Dataset entries
☆ ☆ ☆ ☆ ☆

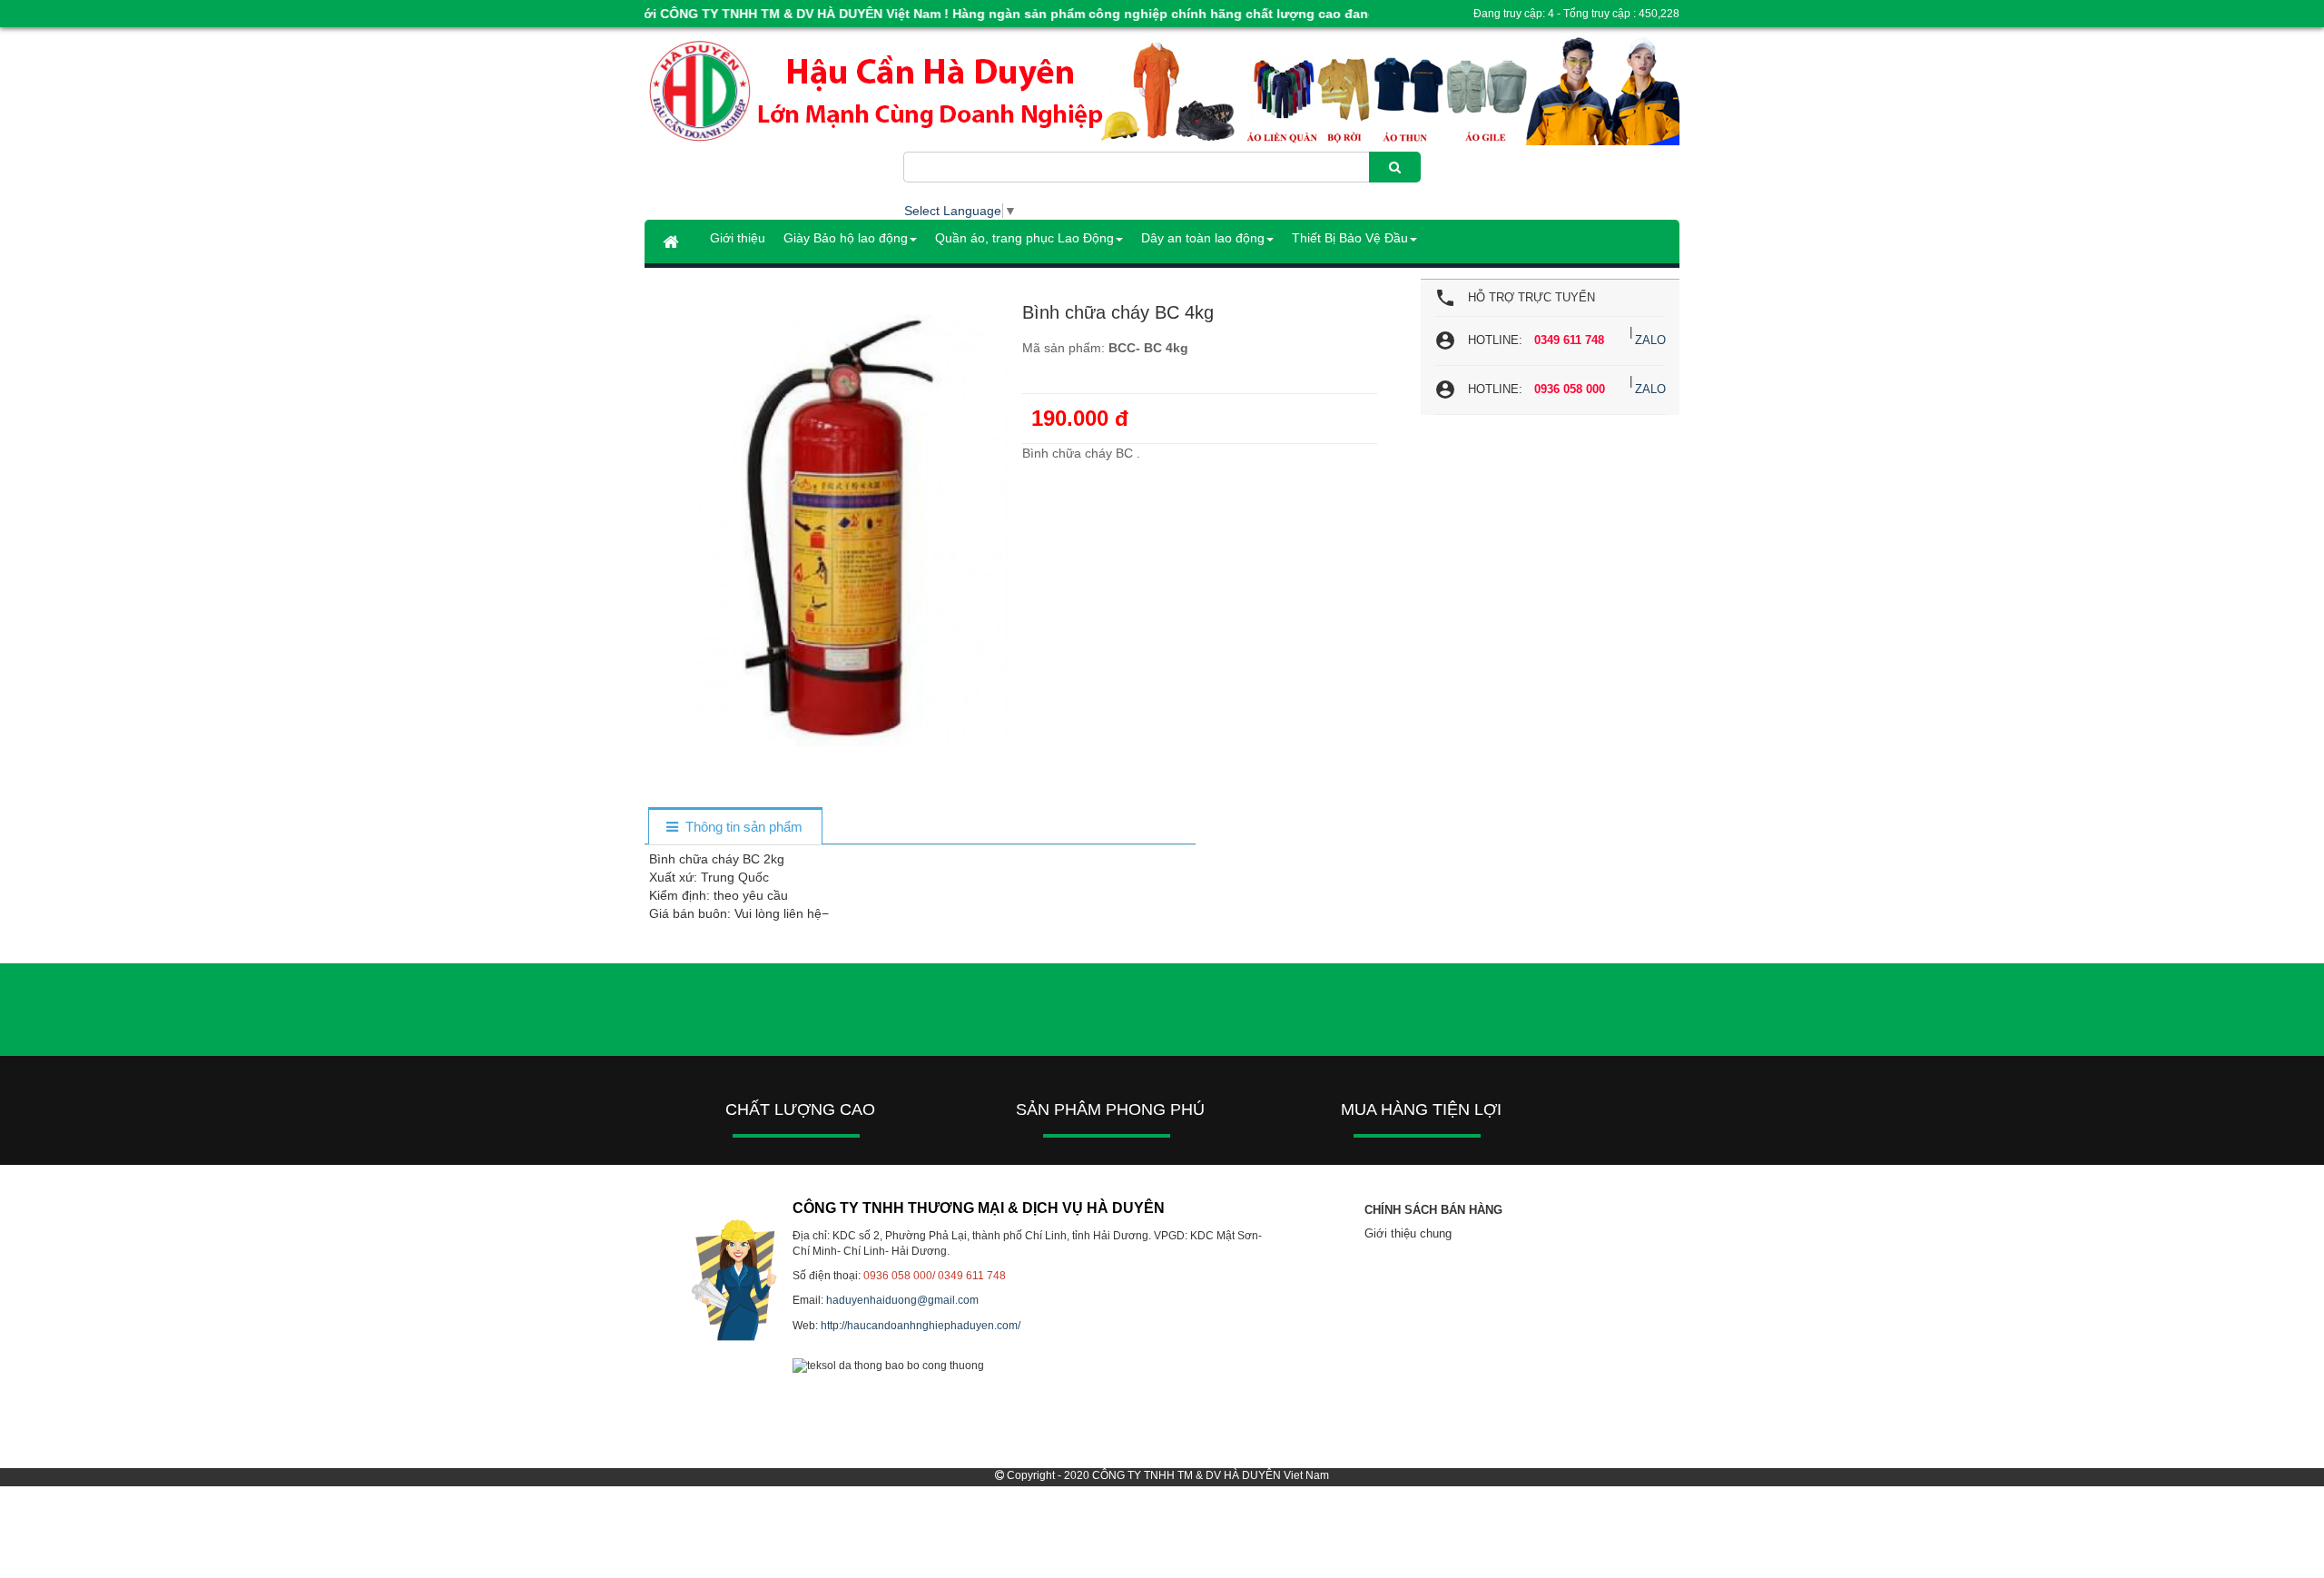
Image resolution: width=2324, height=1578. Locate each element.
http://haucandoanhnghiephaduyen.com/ (920, 1325)
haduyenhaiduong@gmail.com (902, 1300)
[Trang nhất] (673, 241)
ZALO (1650, 340)
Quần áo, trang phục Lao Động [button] (1024, 238)
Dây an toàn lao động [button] (1203, 238)
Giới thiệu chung (1408, 1233)
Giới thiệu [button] (737, 238)
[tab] (735, 827)
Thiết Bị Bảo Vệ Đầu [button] (1350, 238)
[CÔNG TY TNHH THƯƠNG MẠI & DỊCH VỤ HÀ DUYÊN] (774, 91)
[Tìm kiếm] (1395, 167)
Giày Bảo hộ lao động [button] (845, 238)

☆ ☆ ☆ ☆ ☆

**Task requirements**
Nothing in the entries above should change when they are printed again, except that the pictures are dropped.

**Written solution**
Image resolution: width=2324, height=1578. Locate each element.
http://haucandoanhnghiephaduyen.com/ (920, 1325)
haduyenhaiduong@gmail.com (902, 1300)
[Trang nhất] (673, 241)
ZALO (1650, 340)
Quần áo, trang phục Lao Động [button] (1024, 238)
Dây an toàn lao động [button] (1203, 238)
Giới thiệu chung (1408, 1233)
Giới thiệu [button] (737, 238)
[tab] (735, 827)
Thiết Bị Bảo Vệ Đầu [button] (1350, 238)
[CÔNG TY TNHH THƯƠNG MẠI & DỊCH VỤ HÀ DUYÊN] (774, 91)
[Tìm kiếm] (1395, 167)
Giày Bảo hộ lao động [button] (845, 238)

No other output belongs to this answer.